(TASK STATEMENT) All lines from the entries below that contain the string "agent" should be copied out.

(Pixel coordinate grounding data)
- - - - - - -

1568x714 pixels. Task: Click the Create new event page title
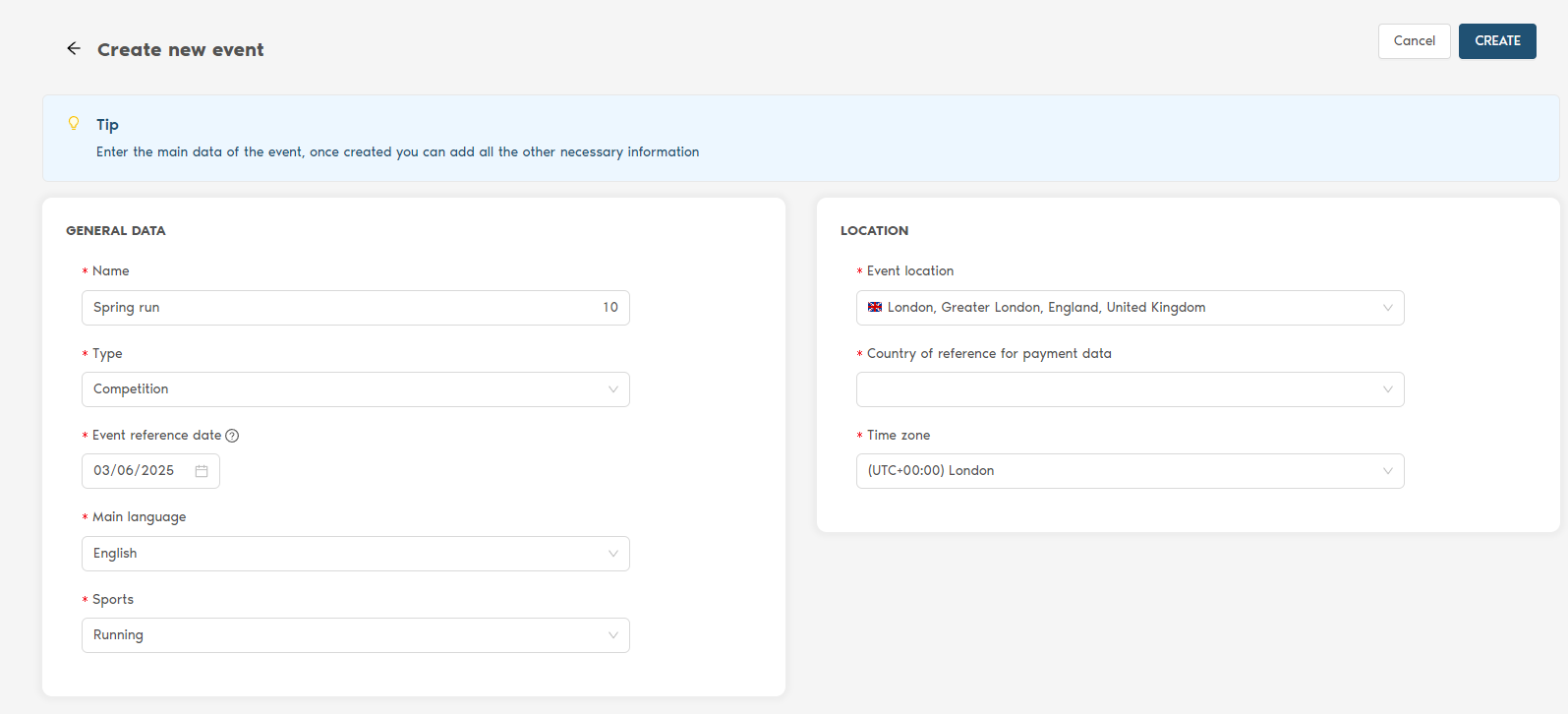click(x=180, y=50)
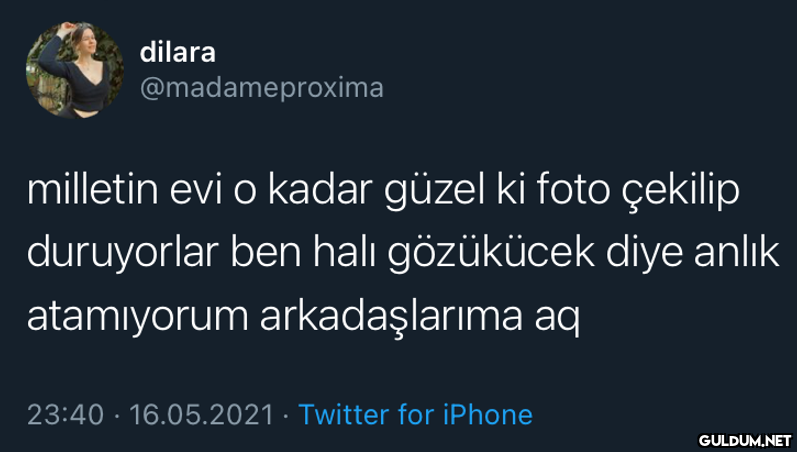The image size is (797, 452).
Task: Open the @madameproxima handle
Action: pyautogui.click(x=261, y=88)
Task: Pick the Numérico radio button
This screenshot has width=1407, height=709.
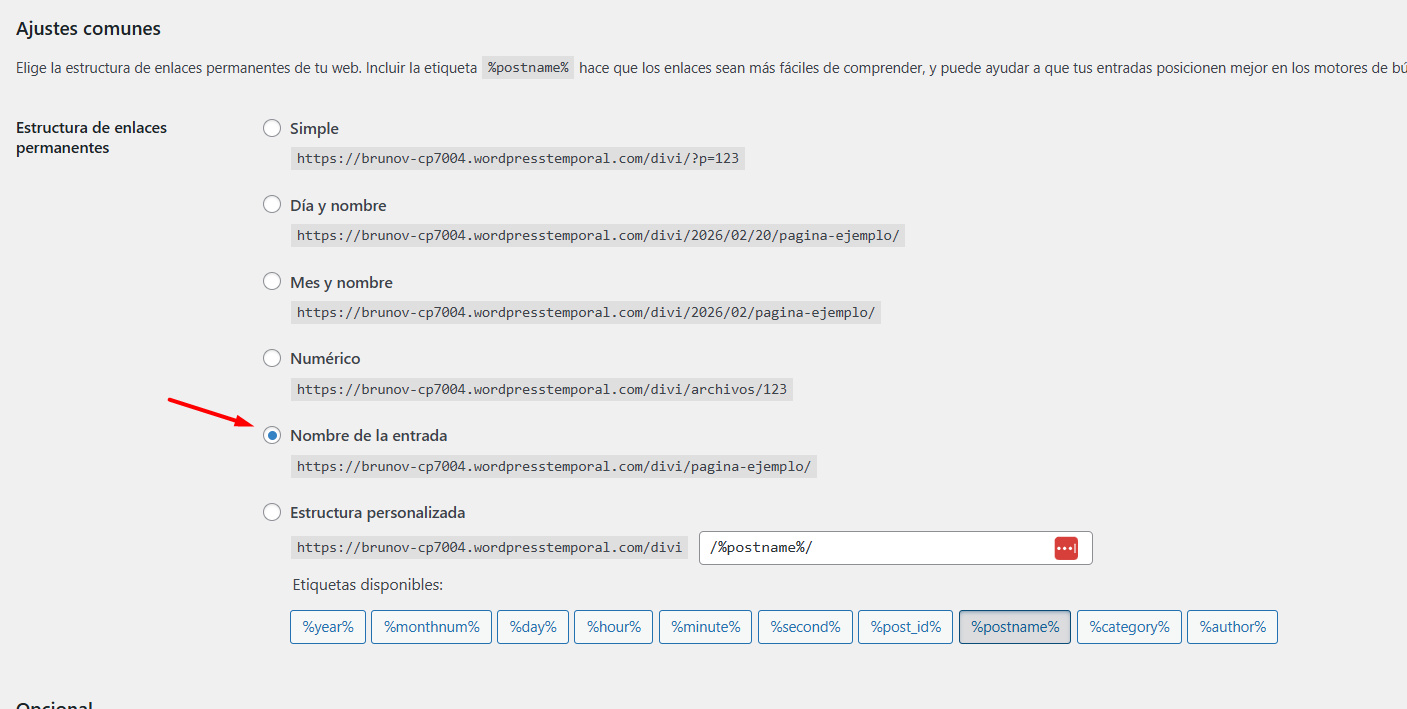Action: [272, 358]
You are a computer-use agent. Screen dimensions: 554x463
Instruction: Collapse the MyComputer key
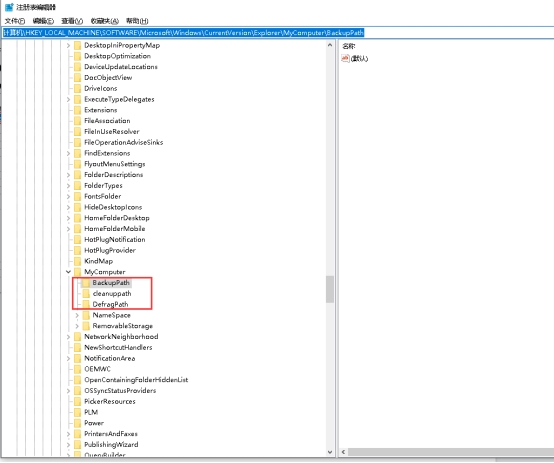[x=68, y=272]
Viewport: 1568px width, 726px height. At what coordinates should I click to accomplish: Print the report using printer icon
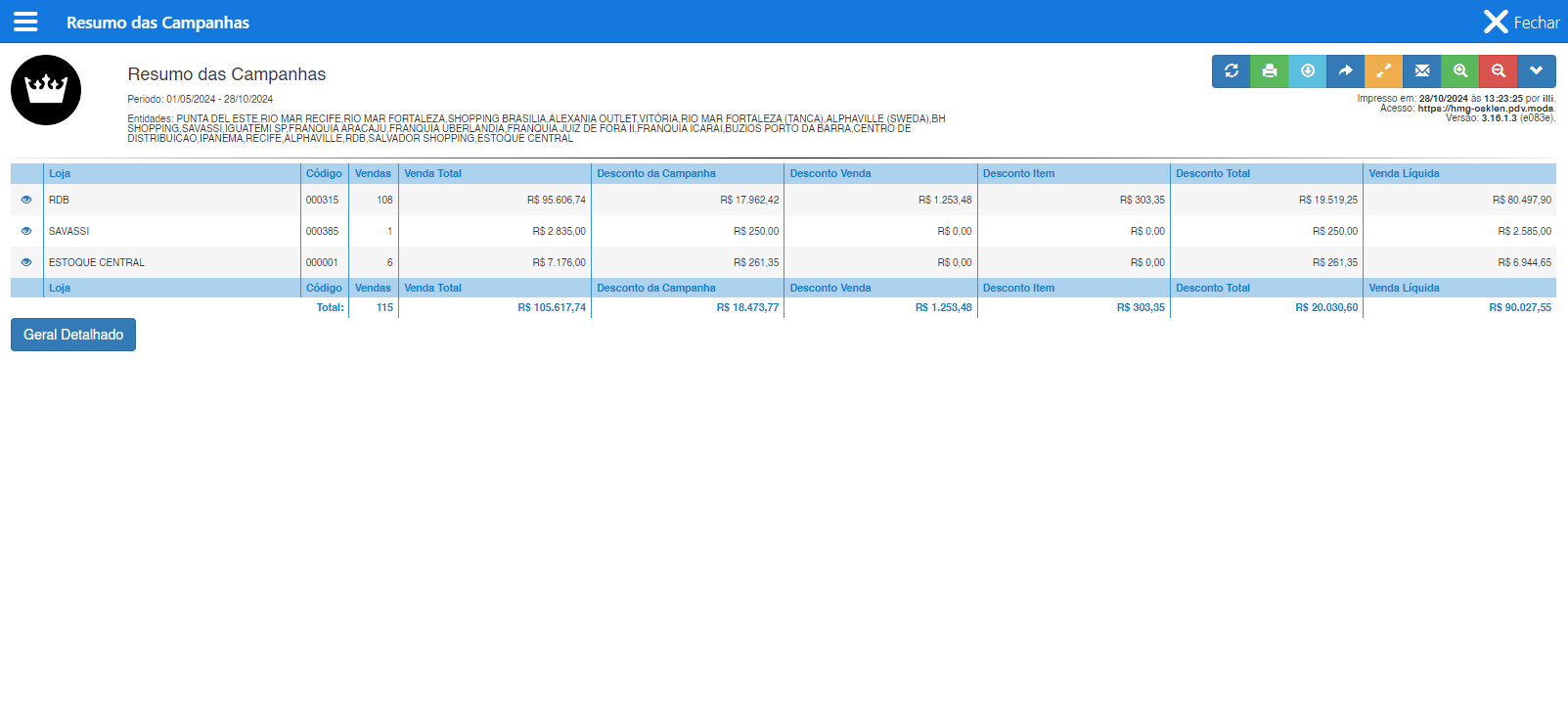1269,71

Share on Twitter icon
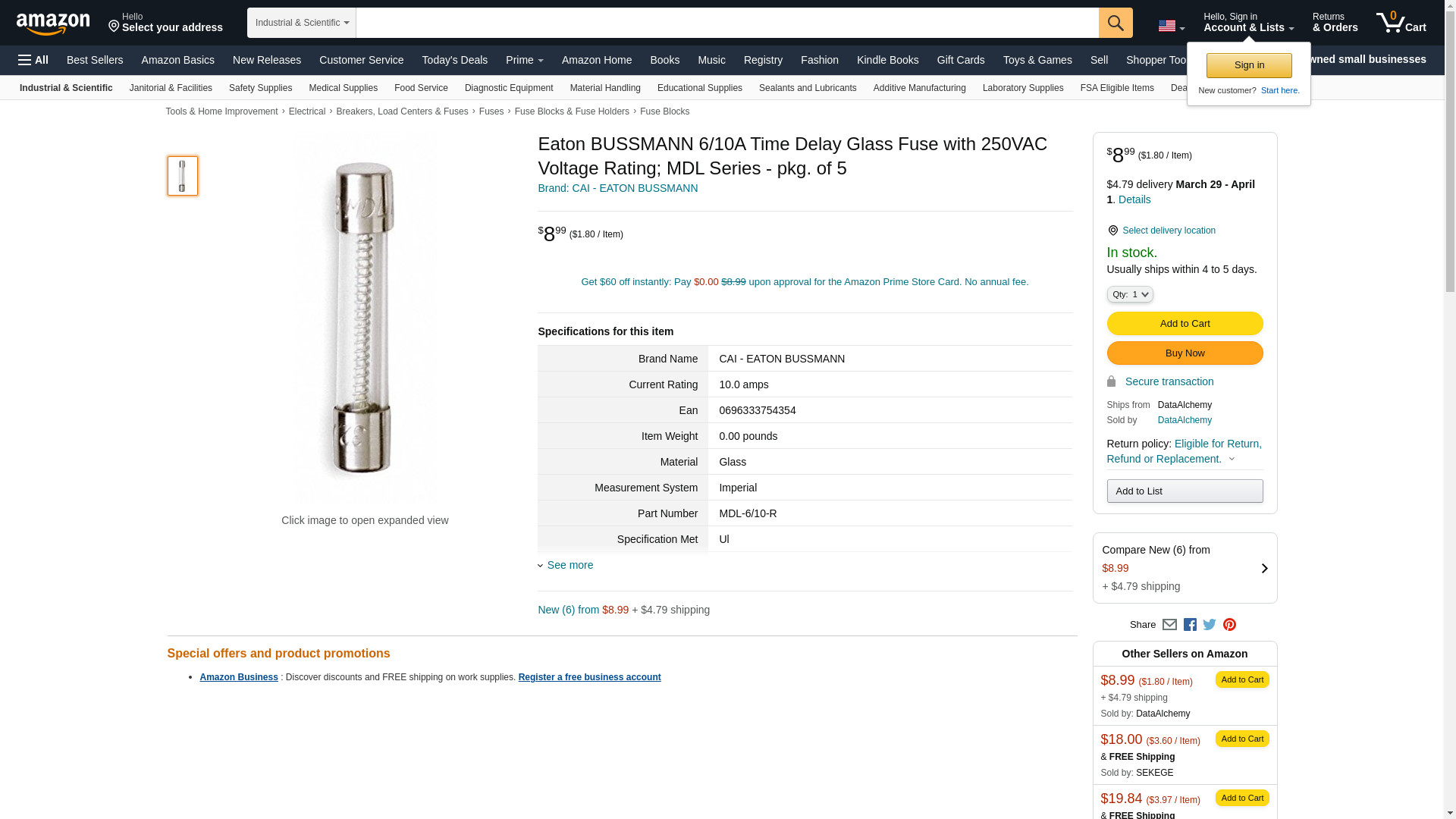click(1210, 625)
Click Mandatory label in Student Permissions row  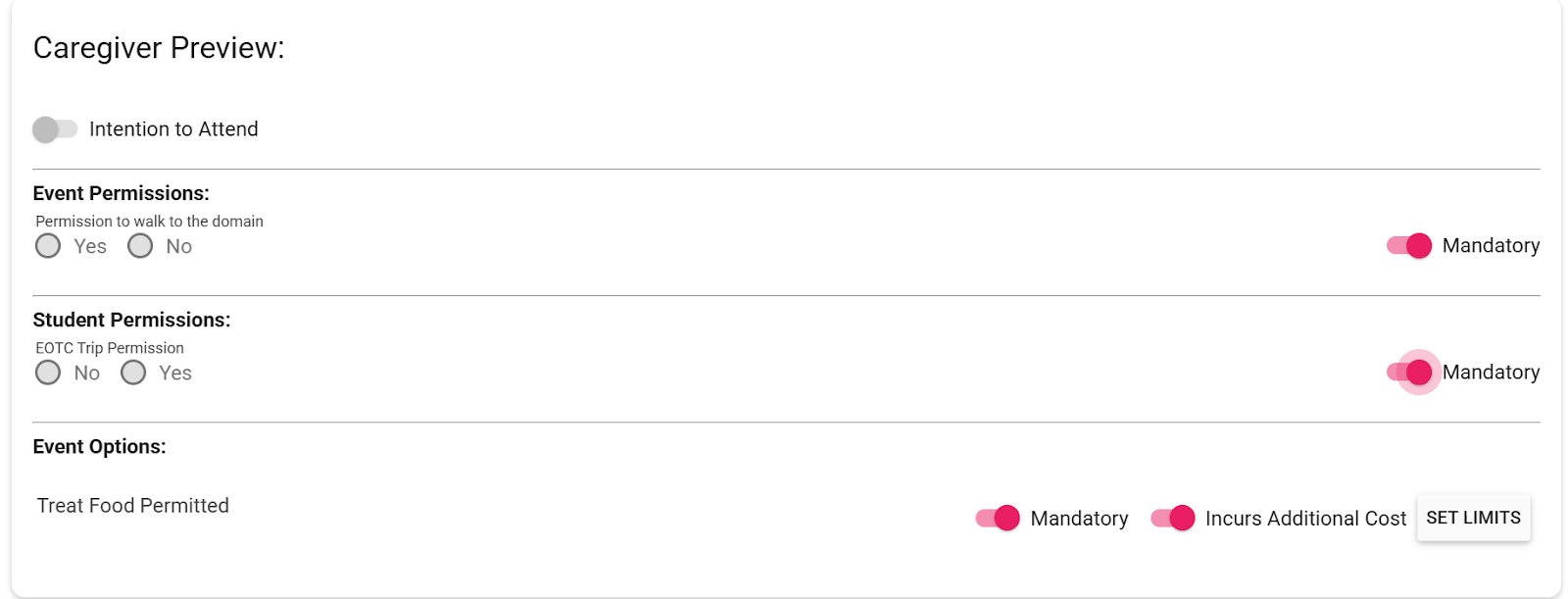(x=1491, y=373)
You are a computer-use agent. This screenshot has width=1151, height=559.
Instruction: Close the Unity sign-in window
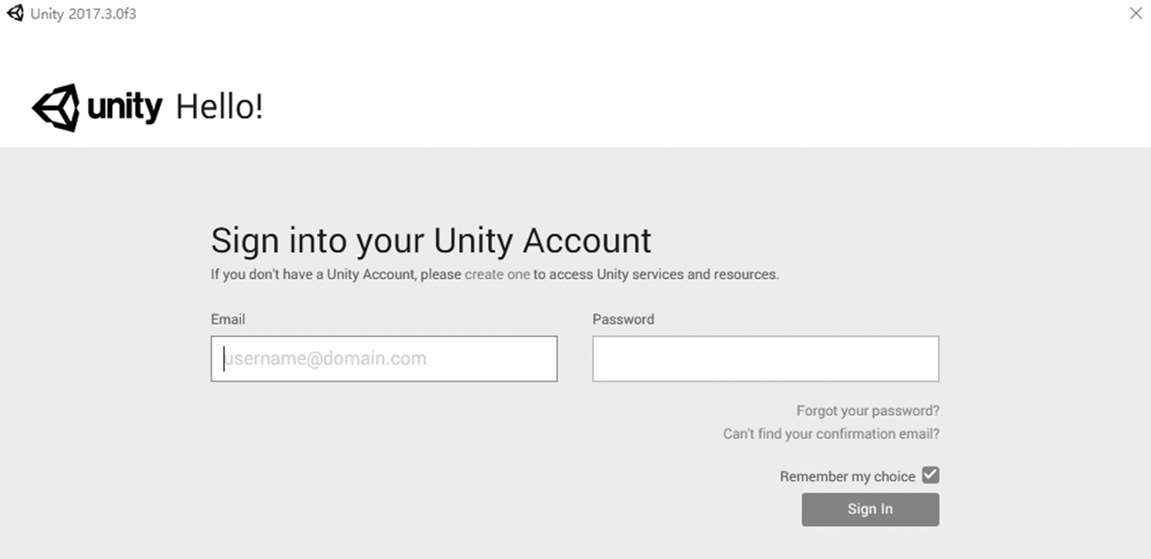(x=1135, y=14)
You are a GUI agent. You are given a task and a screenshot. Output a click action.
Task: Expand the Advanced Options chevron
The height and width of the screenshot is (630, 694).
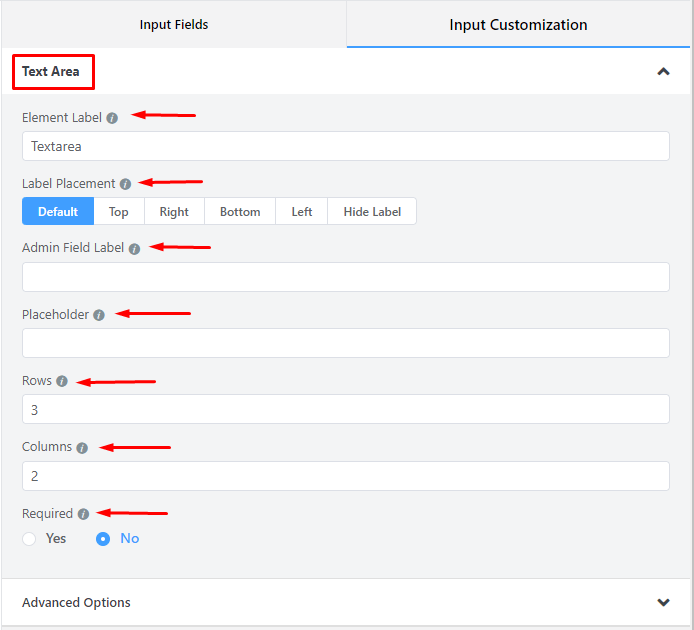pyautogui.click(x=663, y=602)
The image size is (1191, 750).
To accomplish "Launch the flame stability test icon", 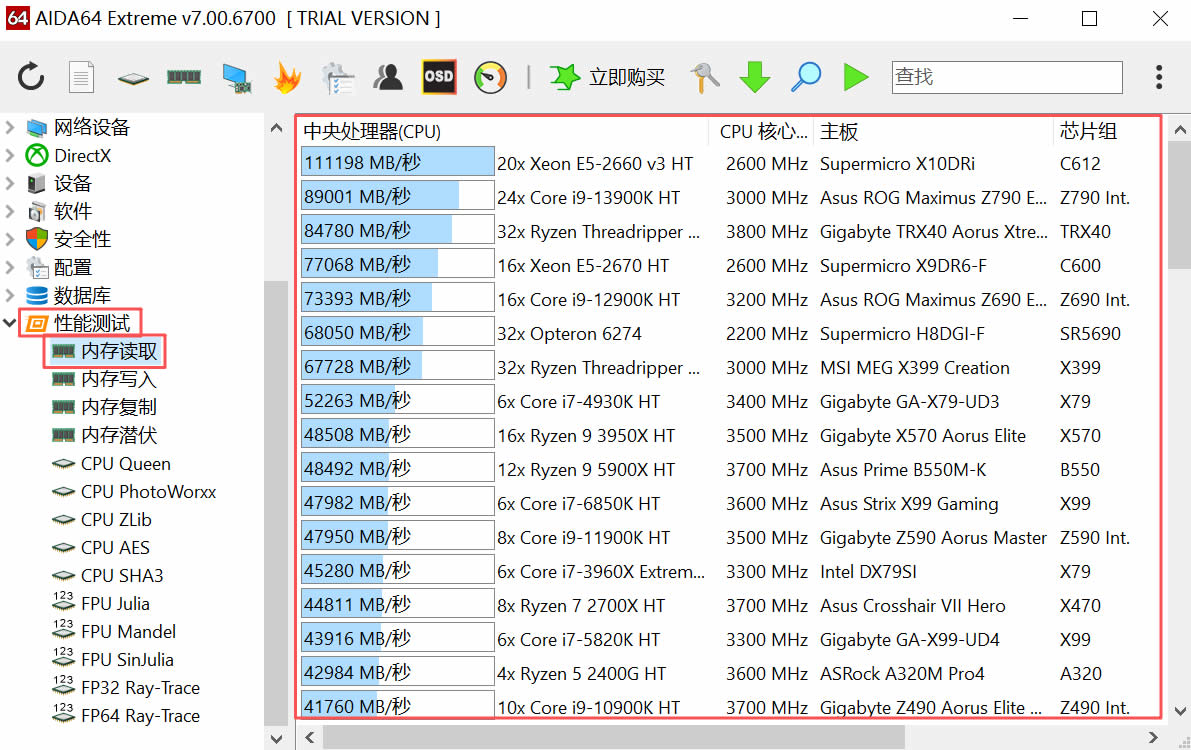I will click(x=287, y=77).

- - - - - - -

(COMPLETED EXERCISE)
You are a computer-use agent. Screen dimensions: 554x463
You are a computer-use agent. This screenshot has width=1151, height=559.
You are a GUI agent. You are given a task and a screenshot. Output a click action.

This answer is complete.